Krajowa Rada Izb Rolniczych poinformowała, że 13 lutego wystąpiła do premiera Donalda Tuska o natychmiastowe uruchomienie dopłat do zbóż. Rolnicy chcą, aby dopłaty odbywały się na na zasadach oraz stawkach podobnych do pomocy udzielonej rolnikom w 2023 roku. KRIR domaga się od polskiego rządu, aby rolnikom udzielono takiej samej pomocy w formie dopłat do kukurydzy, mleka, trzody chlewnej, nawozów oraz paliwa.
Działania te są niezbędne dla zachowania stabilności sektora rolniczego oraz dla zapewnienia rolnikom odpowiednich warunków do prowadzenia produkcji rolnej.

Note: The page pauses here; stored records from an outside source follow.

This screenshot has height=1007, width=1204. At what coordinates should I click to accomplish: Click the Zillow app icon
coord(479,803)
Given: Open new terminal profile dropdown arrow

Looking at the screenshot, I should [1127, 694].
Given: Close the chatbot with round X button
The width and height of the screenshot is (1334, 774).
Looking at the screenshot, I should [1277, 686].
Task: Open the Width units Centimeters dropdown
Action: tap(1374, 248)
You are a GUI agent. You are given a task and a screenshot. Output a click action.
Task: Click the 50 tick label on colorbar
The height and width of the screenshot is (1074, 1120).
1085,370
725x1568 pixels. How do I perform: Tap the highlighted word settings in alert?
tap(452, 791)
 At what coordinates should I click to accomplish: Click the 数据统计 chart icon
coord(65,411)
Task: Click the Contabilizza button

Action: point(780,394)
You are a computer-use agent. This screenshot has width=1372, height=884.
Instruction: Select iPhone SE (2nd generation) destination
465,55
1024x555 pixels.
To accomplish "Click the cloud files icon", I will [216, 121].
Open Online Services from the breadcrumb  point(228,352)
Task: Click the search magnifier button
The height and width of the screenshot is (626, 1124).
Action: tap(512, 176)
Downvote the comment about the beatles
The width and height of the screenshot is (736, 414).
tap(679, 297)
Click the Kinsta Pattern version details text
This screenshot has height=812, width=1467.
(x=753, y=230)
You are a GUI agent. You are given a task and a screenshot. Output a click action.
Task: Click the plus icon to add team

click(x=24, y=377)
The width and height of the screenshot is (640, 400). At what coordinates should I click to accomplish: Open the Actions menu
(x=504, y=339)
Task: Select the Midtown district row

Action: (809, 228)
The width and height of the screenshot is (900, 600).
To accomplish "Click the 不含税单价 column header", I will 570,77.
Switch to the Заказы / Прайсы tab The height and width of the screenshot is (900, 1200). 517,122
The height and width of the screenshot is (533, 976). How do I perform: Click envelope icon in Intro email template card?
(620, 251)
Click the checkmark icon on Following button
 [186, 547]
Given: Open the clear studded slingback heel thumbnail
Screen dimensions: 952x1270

W opinii Zarządu KRIR należy także pilnie zapewnić finansowanie rolnictwa z preferencyjnym oprocentowaniem, gdyż rolnicy nie otrzymali jeszcze dopłat, a banki nie chcą udzielać im kredytów
– wyjaśnił w opublikowanym apelu Wiktor Szmulewicz, prezes KRIR.
W związku z powyższym Zarząd KRIR wystąpił o jak najszybsze podjęcie działań w celu uruchomienia wyżej wymienionej pomocy z funduszu wojennego. Jednocześnie rolnicy skierowali ten sam wniosek do ministra rolnictwa i rozwoju wsi Czesława Siekierskiego oraz ministra finansów Andrzeja Domańskiego.
Warto przypomnieć, że w 2023 roku rolnicy sprzedający na przykład pszenicę mogli otrzymać od rządu dopłatę w wysokości 2200 złotych do hektara. Dopłatę można było też uzyskać na pozostałe zboża, czyli kukurydzę, jęczmień, pszenżyto, żyto, owies, mieszkankę zbożową i grykę, a także na rzepak i rzepik.